第6話

 杭州を支配した施琅の下には、予期せぬ訪問があった。


 張煌言ちょう こうげん張名振ちょう めいしんはかつて北京が李自成に占領された後に打ち立てられた南京政権で軍の要職についていた人物である。南京政権が滅亡した後も清に対する抵抗活動をしていたが、それも梁化鳳らに敗退してこの付近に潜伏していたのである。


「国姓爺が復明のための軍を挙げたとのこと、真に素晴らしいことでございます」


 という言葉を施琅は冷ややかな目で眺めている。


(杭州から福建まで来ることがそんなに難しいことなのか? 歩いてでも来られる距離であろうに……)


 鄭成功を除いて、鄭氏の陣営には進士出身者はいない。客将として来ている者は何人かいるが、彼らは大抵「鄭氏の陣営は礼儀がなっていない」と距離を置いている。施琅もまた、そんな彼らに対して「口だけは達者で何もしていない」という思いを抱いていた。


「追従はいいので、具体的な情報が欲しい。ここから先、何か打たなければならない手はあるのか?」


「ははっ。清軍は水戦が苦手でありますので、河に砦を浮かべて戦っております」


「河に砦?」


「つまり大きな筏のようなものを多数並べて、安定性を増すのでございます」


「ああ、全てつなげれば安定するという理屈だな。わしも三国志で聞いたことがある」


 かつて曹操そうそう軍が長江で戦うに際して船を鎖でつないで戦ったという。この連環れんかんの計は周瑜しゅうゆの火計によって敗れたが、当時と今とでは銃の有無という違いがある。


(小型船が多いから、下手をすると射程外から撃たれる可能性もあるということか)


 一応、参考にすべき情報であると考えて、施琅は鄭成功の下に送ることにした。


「して、その方らは今後どうされるおつもりで?」


「もちろん、国姓爺の下で復明のための戦いをしたく存じます」


「……そうか。ならば一応渡りをつける手助けはしよう」


 とは言ったものの、今頃出てきた連中に大きな顔をされるのも癪に障る。


(由井殿ならば、うまいこと取り扱ってくれよう)


 まずは正雪に連絡をつけることとした。



 鄭成功は程なく、上海城に到着し、甘輝と合流した。


「改めて見ると、島というが大きいのう」


 かつて南京で勉学に励んでいた鄭成功はもちろん崇明島のことを知っていた。ただし、その頃は軍事基地としてではなく、遊び場所として捉えていた。だからこそ、「そんなところは無視してしまっても構わないのではないか」と考えたのである。

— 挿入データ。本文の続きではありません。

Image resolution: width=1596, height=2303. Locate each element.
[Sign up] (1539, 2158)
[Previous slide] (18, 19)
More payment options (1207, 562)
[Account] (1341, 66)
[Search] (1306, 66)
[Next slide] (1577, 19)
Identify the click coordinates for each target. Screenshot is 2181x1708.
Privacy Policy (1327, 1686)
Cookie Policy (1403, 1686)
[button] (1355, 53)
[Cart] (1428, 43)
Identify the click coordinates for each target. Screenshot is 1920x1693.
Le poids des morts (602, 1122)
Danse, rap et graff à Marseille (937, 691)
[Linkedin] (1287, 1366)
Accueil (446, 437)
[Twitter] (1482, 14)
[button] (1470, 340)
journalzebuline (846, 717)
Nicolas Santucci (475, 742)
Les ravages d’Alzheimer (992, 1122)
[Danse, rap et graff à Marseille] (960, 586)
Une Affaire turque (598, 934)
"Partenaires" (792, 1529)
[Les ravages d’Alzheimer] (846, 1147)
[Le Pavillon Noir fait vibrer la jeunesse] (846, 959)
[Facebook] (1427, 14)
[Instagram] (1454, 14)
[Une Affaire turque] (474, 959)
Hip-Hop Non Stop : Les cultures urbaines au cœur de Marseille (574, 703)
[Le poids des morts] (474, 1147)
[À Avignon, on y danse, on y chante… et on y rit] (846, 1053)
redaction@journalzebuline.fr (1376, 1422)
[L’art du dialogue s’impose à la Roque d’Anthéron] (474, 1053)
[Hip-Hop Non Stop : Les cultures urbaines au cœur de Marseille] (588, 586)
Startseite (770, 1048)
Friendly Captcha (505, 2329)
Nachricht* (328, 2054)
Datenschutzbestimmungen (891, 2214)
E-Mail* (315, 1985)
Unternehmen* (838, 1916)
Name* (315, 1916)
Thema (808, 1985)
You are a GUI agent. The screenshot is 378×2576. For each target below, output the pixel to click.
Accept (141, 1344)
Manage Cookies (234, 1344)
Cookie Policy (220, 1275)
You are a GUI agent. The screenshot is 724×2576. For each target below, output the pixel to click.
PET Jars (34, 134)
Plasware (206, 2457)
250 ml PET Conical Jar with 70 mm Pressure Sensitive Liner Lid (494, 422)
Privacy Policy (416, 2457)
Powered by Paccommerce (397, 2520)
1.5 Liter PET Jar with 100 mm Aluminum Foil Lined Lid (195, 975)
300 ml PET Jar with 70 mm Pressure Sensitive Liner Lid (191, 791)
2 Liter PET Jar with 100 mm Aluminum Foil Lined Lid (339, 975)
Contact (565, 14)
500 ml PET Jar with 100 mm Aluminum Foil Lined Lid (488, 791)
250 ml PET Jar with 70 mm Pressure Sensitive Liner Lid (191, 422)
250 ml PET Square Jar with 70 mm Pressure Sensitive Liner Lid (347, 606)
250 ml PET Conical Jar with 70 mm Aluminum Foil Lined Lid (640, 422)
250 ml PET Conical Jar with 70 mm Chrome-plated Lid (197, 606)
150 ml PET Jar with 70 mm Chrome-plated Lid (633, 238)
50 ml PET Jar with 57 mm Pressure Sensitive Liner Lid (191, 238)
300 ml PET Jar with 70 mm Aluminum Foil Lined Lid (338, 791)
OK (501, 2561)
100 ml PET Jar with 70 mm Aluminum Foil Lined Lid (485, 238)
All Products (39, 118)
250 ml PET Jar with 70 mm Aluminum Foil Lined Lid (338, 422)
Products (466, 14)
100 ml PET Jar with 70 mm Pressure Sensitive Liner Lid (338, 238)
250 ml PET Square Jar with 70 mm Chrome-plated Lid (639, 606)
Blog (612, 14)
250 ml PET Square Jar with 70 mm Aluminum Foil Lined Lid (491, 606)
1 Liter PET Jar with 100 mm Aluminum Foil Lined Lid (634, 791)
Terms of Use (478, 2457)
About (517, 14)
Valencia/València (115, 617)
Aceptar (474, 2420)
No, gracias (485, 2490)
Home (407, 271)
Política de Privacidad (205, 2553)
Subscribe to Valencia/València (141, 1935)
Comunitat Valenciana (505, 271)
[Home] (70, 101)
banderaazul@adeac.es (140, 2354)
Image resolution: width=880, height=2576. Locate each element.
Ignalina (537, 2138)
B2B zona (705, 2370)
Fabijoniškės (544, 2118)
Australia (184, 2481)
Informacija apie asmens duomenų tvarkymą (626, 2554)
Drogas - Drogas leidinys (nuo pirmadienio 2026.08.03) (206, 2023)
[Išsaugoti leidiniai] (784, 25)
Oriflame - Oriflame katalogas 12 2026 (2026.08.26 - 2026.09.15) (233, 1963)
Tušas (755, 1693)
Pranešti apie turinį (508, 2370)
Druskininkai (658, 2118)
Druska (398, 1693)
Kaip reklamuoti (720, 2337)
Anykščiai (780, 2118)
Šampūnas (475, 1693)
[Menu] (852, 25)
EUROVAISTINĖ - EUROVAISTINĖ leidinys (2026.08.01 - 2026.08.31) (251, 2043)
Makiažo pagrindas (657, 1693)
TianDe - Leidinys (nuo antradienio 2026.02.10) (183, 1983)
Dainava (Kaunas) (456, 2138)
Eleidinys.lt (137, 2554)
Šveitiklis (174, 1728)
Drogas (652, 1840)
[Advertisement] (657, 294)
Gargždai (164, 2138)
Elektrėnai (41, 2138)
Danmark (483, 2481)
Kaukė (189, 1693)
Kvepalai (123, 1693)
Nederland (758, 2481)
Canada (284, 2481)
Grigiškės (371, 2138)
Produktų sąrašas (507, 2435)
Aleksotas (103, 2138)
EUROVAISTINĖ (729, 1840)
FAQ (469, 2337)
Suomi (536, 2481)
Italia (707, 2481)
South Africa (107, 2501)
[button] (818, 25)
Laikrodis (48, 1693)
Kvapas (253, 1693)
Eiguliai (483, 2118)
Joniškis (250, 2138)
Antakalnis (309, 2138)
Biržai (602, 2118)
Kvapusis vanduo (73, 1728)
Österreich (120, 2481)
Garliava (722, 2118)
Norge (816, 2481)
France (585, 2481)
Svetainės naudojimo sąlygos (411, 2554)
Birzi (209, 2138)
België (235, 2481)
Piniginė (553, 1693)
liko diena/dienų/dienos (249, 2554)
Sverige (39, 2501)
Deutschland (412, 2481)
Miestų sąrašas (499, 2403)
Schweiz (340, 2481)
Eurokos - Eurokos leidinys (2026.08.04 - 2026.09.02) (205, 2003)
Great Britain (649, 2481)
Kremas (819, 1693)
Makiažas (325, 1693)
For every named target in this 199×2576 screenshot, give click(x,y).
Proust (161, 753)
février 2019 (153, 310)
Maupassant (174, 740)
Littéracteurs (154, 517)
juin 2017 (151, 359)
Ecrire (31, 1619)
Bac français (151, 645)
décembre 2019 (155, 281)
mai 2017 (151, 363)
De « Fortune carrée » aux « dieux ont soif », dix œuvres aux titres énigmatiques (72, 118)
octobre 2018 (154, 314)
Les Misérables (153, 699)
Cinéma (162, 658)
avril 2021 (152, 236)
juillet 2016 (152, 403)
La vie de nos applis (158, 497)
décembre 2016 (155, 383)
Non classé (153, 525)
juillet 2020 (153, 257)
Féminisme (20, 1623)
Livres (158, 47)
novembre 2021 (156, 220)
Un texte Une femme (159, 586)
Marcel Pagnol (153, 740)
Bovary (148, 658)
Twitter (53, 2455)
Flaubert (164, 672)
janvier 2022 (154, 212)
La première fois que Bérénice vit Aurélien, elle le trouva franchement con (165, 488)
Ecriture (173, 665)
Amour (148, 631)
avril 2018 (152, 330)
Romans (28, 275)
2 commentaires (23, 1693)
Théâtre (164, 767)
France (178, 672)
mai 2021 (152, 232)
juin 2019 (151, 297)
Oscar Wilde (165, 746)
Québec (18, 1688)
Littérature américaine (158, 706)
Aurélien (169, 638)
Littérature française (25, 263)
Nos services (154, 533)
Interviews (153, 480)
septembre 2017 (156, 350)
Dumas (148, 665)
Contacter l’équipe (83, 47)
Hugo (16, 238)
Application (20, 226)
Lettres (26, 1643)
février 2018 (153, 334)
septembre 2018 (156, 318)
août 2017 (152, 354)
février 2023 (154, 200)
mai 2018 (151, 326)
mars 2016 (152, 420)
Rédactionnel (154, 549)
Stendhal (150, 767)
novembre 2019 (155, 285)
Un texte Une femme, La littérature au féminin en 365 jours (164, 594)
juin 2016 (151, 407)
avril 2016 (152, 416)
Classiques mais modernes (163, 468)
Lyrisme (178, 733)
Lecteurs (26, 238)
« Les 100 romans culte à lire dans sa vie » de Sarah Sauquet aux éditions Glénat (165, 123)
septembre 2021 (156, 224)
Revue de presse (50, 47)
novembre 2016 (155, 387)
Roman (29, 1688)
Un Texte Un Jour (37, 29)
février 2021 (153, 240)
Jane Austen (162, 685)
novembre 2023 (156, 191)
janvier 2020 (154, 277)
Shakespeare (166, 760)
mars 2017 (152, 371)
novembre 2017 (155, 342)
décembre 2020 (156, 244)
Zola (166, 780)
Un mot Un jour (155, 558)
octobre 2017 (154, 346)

 しかし、今、近くに来て軍事拠点として見た場合、長江の入り口の一大拠点となっている崇明島は無視して通るのは危険な場所であることが明らかである。


「梁化鳳は昨年南京政権の残党を叩き潰した実績があると言います」


 甘輝の説明に鄭成功も頷いた。


「うむ……、南では李定国や私が勝ってはいるが、清はまだまだ甘くはないということだな」


 伝統的に北から攻めてきた異民族政権は、長江の南に行くと極端に弱くなる。南京や崇明島はその境界線とも言えるような場所であった。すなわち、華北ほどには強敵ではないが、かといって長江以南のこれまでのように簡単に行くような場所でもない。


「あまり時間もかけたくないがどうしたものか」


 季節は五月。これからは台風なども盛んにやってくる時期である。いかに水戦が得意といっても暴風雨には勝てない。


「雲隠れしてしまっている鄭芝龍の所在も気になります」


「確かに」


 それも悩みどころであった。まさかこの時、自分達のいる上海城付近を通る黄浦江を遡上したところに鄭芝龍の主力がいるということは予想もしていない。


「我々が動いてみましょう」


「由井先生が?」


「はい。少し長江の西側まで陸路を進んで様子を見てみたいと思います。陸路伝いに西の蘇州まで占領することができれば、長期戦となった場合にも対応可能であると考えます」


「確かに蘇州の米があれば長期戦にも対応できますね。清に対する打撃にもなります。分かりました。我々は崇明島を持久戦で攻めてみますので、由井先生には陸路の偵察をお願いいたします。ただ、くれぐれも無理をなさらぬようにお願いいたします」


 鄭成功も承諾し、正雪はその日のうちに浪人・アイヌの連合軍一万を組織した。柳生十兵衛を先頭に、正雪、忠弥、庄左衛門、シャクシャインといった面々が西へと徒歩で向かい始める。


 南京攻略戦の一つの分岐点となる決断であった。